■ **Input for this task**:
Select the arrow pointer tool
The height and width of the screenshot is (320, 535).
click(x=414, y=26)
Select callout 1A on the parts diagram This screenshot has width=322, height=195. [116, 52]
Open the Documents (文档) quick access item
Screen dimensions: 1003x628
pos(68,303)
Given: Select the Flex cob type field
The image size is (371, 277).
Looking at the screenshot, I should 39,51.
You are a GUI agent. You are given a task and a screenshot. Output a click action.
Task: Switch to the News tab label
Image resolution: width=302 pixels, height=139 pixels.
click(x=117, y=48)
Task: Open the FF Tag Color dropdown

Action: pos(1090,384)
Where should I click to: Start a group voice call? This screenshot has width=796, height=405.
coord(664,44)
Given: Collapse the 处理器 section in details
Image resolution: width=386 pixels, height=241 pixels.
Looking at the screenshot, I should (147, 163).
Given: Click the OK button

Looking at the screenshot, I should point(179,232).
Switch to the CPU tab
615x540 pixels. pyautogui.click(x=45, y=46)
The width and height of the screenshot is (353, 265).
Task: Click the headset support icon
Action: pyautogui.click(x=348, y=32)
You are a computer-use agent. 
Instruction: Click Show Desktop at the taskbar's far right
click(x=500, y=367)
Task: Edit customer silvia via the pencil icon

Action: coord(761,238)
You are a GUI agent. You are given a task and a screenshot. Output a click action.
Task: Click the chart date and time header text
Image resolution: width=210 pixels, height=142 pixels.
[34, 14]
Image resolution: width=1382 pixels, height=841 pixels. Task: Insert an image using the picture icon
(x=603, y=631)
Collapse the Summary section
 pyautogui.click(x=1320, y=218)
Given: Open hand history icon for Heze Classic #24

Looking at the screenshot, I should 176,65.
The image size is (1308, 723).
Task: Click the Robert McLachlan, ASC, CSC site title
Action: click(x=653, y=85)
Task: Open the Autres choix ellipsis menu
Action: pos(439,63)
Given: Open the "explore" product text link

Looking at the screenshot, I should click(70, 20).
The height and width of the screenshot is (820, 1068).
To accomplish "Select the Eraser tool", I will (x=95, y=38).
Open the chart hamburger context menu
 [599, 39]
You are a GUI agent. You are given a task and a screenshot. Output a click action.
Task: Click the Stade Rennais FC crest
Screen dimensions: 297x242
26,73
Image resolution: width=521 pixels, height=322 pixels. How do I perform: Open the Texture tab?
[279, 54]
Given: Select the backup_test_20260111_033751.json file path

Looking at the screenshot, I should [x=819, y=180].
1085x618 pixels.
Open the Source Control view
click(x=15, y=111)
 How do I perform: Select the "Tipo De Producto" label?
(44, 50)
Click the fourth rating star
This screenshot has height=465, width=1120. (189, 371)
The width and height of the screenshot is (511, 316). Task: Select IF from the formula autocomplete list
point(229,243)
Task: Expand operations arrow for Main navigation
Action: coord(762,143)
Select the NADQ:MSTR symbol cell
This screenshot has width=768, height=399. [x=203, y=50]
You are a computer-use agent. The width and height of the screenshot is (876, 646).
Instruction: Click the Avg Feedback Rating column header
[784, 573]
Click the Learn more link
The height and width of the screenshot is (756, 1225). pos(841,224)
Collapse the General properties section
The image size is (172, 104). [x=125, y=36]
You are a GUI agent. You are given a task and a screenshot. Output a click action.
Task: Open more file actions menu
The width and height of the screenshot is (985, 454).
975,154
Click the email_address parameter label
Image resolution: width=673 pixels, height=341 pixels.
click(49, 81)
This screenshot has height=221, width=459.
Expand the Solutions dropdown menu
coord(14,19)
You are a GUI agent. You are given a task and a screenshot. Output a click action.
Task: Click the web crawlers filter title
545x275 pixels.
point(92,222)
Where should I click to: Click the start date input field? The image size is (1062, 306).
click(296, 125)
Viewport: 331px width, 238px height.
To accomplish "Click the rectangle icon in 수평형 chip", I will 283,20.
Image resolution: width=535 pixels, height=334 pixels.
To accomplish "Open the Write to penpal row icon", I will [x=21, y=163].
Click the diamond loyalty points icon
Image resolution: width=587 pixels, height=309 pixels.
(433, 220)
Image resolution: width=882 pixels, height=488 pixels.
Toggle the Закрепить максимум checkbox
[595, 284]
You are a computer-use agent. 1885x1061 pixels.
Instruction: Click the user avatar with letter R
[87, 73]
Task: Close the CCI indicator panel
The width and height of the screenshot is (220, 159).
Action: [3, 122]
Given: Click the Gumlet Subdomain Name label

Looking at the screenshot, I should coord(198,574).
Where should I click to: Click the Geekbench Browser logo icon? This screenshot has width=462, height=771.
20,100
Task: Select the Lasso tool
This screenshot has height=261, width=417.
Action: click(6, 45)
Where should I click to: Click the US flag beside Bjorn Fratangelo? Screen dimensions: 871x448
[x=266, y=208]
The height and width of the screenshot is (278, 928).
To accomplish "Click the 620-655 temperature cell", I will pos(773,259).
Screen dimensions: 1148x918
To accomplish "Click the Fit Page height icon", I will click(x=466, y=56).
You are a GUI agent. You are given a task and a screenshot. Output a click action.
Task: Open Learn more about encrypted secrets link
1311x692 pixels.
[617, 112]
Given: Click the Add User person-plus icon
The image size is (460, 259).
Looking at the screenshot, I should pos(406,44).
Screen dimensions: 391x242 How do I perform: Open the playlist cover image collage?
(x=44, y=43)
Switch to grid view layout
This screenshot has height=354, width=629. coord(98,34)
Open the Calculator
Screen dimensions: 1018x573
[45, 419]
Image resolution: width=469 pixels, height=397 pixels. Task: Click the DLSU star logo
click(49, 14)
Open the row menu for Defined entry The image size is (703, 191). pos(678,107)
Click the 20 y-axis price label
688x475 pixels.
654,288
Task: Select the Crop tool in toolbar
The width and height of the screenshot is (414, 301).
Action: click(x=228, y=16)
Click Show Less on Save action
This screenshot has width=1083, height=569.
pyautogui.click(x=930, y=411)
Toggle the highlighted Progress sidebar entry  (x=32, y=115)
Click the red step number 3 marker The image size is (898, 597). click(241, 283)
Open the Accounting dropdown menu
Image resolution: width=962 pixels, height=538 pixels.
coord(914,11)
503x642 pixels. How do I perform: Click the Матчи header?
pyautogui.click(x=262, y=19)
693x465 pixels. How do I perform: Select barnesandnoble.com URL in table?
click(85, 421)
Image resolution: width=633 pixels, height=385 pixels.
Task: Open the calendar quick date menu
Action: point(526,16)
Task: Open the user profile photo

■ **What the task asks**:
Reproduce every one of the items above verbatim, line for line, without altering anything.

■ **Solution to this exercise**:
Select the arrow pointer tool
The height and width of the screenshot is (320, 535).
click(x=414, y=26)
Select callout 1A on the parts diagram This screenshot has width=322, height=195. [116, 52]
Open the Documents (文档) quick access item
Screen dimensions: 1003x628
pos(68,303)
Given: Select the Flex cob type field
The image size is (371, 277).
Looking at the screenshot, I should 39,51.
You are a GUI agent. You are given a task and a screenshot. Output a click action.
Task: Switch to the News tab label
Image resolution: width=302 pixels, height=139 pixels.
click(x=117, y=48)
Task: Open the FF Tag Color dropdown

Action: pos(1090,384)
Where should I click to: Start a group voice call? This screenshot has width=796, height=405.
coord(664,44)
Given: Collapse the 处理器 section in details
Image resolution: width=386 pixels, height=241 pixels.
Looking at the screenshot, I should (147, 163).
Given: Click the OK button

Looking at the screenshot, I should point(179,232).
Switch to the CPU tab
615x540 pixels. pyautogui.click(x=45, y=46)
The width and height of the screenshot is (353, 265).
Task: Click the headset support icon
Action: pyautogui.click(x=348, y=32)
You are a computer-use agent. 
Instruction: Click Show Desktop at the taskbar's far right
click(x=500, y=367)
Task: Edit customer silvia via the pencil icon

Action: coord(761,238)
You are a GUI agent. You are given a task and a screenshot. Output a click action.
Task: Click the chart date and time header text
Image resolution: width=210 pixels, height=142 pixels.
[34, 14]
Image resolution: width=1382 pixels, height=841 pixels. Task: Insert an image using the picture icon
(x=603, y=631)
Collapse the Summary section
 pyautogui.click(x=1320, y=218)
Given: Open hand history icon for Heze Classic #24

Looking at the screenshot, I should 176,65.
The image size is (1308, 723).
Task: Click the Robert McLachlan, ASC, CSC site title
Action: click(x=653, y=85)
Task: Open the Autres choix ellipsis menu
Action: pos(439,63)
Given: Open the "explore" product text link

Looking at the screenshot, I should click(70, 20).
The height and width of the screenshot is (820, 1068).
To accomplish "Select the Eraser tool", I will (x=95, y=38).
Open the chart hamburger context menu
 [599, 39]
You are a GUI agent. You are given a task and a screenshot. Output a click action.
Task: Click the Stade Rennais FC crest
Screen dimensions: 297x242
26,73
Image resolution: width=521 pixels, height=322 pixels. How do I perform: Open the Texture tab?
[279, 54]
Given: Select the backup_test_20260111_033751.json file path

Looking at the screenshot, I should [x=819, y=180].
1085x618 pixels.
Open the Source Control view
click(x=15, y=111)
 How do I perform: Select the "Tipo De Producto" label?
(44, 50)
Click the fourth rating star
This screenshot has height=465, width=1120. (189, 371)
The width and height of the screenshot is (511, 316). Task: Select IF from the formula autocomplete list
point(229,243)
Task: Expand operations arrow for Main navigation
Action: coord(762,143)
Select the NADQ:MSTR symbol cell
This screenshot has width=768, height=399. [x=203, y=50]
You are a computer-use agent. The width and height of the screenshot is (876, 646).
Instruction: Click the Avg Feedback Rating column header
[784, 573]
Click the Learn more link
The height and width of the screenshot is (756, 1225). pos(841,224)
Collapse the General properties section
The image size is (172, 104). [x=125, y=36]
You are a GUI agent. You are given a task and a screenshot. Output a click action.
Task: Open more file actions menu
The width and height of the screenshot is (985, 454).
975,154
Click the email_address parameter label
Image resolution: width=673 pixels, height=341 pixels.
click(49, 81)
This screenshot has height=221, width=459.
Expand the Solutions dropdown menu
coord(14,19)
You are a GUI agent. You are given a task and a screenshot. Output a click action.
Task: Click the web crawlers filter title
545x275 pixels.
point(92,222)
Where should I click to: Click the start date input field? The image size is (1062, 306).
click(296, 125)
Viewport: 331px width, 238px height.
To accomplish "Click the rectangle icon in 수평형 chip", I will 283,20.
Image resolution: width=535 pixels, height=334 pixels.
To accomplish "Open the Write to penpal row icon", I will [x=21, y=163].
Click the diamond loyalty points icon
Image resolution: width=587 pixels, height=309 pixels.
(433, 220)
Image resolution: width=882 pixels, height=488 pixels.
Toggle the Закрепить максимум checkbox
[595, 284]
You are a computer-use agent. 1885x1061 pixels.
Instruction: Click the user avatar with letter R
[87, 73]
Task: Close the CCI indicator panel
The width and height of the screenshot is (220, 159).
Action: [3, 122]
Given: Click the Gumlet Subdomain Name label

Looking at the screenshot, I should coord(198,574).
Where should I click to: Click the Geekbench Browser logo icon? This screenshot has width=462, height=771.
20,100
Task: Select the Lasso tool
This screenshot has height=261, width=417.
Action: click(6, 45)
Where should I click to: Click the US flag beside Bjorn Fratangelo? Screen dimensions: 871x448
[x=266, y=208]
The height and width of the screenshot is (278, 928).
To accomplish "Click the 620-655 temperature cell", I will pos(773,259).
Screen dimensions: 1148x918
To accomplish "Click the Fit Page height icon", I will click(x=466, y=56).
You are a GUI agent. You are given a task and a screenshot. Output a click action.
Task: Open Learn more about encrypted secrets link
1311x692 pixels.
[617, 112]
Given: Click the Add User person-plus icon
The image size is (460, 259).
Looking at the screenshot, I should pos(406,44).
Screen dimensions: 391x242 How do I perform: Open the playlist cover image collage?
(x=44, y=43)
Switch to grid view layout
This screenshot has height=354, width=629. coord(98,34)
Open the Calculator
Screen dimensions: 1018x573
[45, 419]
Image resolution: width=469 pixels, height=397 pixels. Task: Click the DLSU star logo
click(49, 14)
Open the row menu for Defined entry The image size is (703, 191). pos(678,107)
Click the 20 y-axis price label
688x475 pixels.
654,288
Task: Select the Crop tool in toolbar
The width and height of the screenshot is (414, 301).
Action: click(x=228, y=16)
Click Show Less on Save action
This screenshot has width=1083, height=569.
pyautogui.click(x=930, y=411)
Toggle the highlighted Progress sidebar entry  (x=32, y=115)
Click the red step number 3 marker The image size is (898, 597). click(241, 283)
Open the Accounting dropdown menu
Image resolution: width=962 pixels, height=538 pixels.
coord(914,11)
503x642 pixels. How do I perform: Click the Матчи header?
pyautogui.click(x=262, y=19)
693x465 pixels. How do I perform: Select barnesandnoble.com URL in table?
click(85, 421)
Image resolution: width=633 pixels, height=385 pixels.
Task: Open the calendar quick date menu
Action: point(526,16)
Task: Open the user profile photo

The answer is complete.